- **DOCUMENT EXTRACT**:
Re: Strange: Nutch didn't crawl level 2 (depth 2) pages

Posted by Tejas Patil <te...@gmail.com>.

On Sun, Feb 2, 2014 at 5:54 PM, Bayu Widyasanyata
<bw...@gmail.com>wrote:

> Hi Tejas,
>
> It's works and great! :)
> After reconfigured and many times of generate, fetch, parse & update, the
> pages on 2nd level is being crawled.
>
> 1 question, Is it fine and correct if I modified my current
> crawler+indexing script into this pseudo (skeleton):
>
> >>>>>>>>>>>>>>>>>>>>>>>>>>>
> # example number of levels / depth (loop)
> LOOP=4
>
> nutch->inject()
>
> loop[ =< $LOOP]
> {
>     nutch->generate()
>     nutch->fetch(a_segment)
>     nutch->parse(a_segment)
>     nutch->updatedb(a_segment)
> }
>
> nutch->solrindex()
>
> I don't think that this should be a problem. Remember to pass all the
segments generated in the crawl loop to the solrindex job using "-dir"
option.

>>>>>>>>>>>>>>>>>>>>>>>>>>>
>
> Thank you!
>
>
> On Mon, Jan 27, 2014 at 3:46 AM, Bayu Widyasanyata
> <bw...@gmail.com>wrote:
>
> > OK I will apply it first and update the result.
> >
> > Thanks.-
> >
> >
> > On Sun, Jan 26, 2014 at 11:01 PM, Tejas Patil <tejas.patil.cs@gmail.com
> >wrote:
> >
> >> Please copy this at the end (but above the end tag '</configuration>')

- **RECORDED INFORMATION**:
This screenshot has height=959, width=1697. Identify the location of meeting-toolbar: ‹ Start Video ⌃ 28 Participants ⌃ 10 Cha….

- **TASK DIRECTIONS**: Continue the mailing-list thread about Nutch failing to crawl depth-2 pages, starting right after its final line.

- **RESULT OF THIS EXERCISE**:
> in
> >> your $NUTCH/conf/nutch-site.xml:
> >>
> >> <property>
> >>   <name>http.content.limit</name>
> >>   <value>999999999</value>
> >> </property>
> >>
> >> <property>
> >>   <name>http.timeout</name>
> >>   <value>2147483640</value>
> >> </property>
> >>
> >> <property>
> >>   <name>db.max.outlinks.per.page</name>
> >>   <value>999999999</value>
> >> </property>
> >>
> >> Please check if the url got fetched correctly after every round:
> >> For the first round with seed as http://bappenas.go.id, after
> "updatedb"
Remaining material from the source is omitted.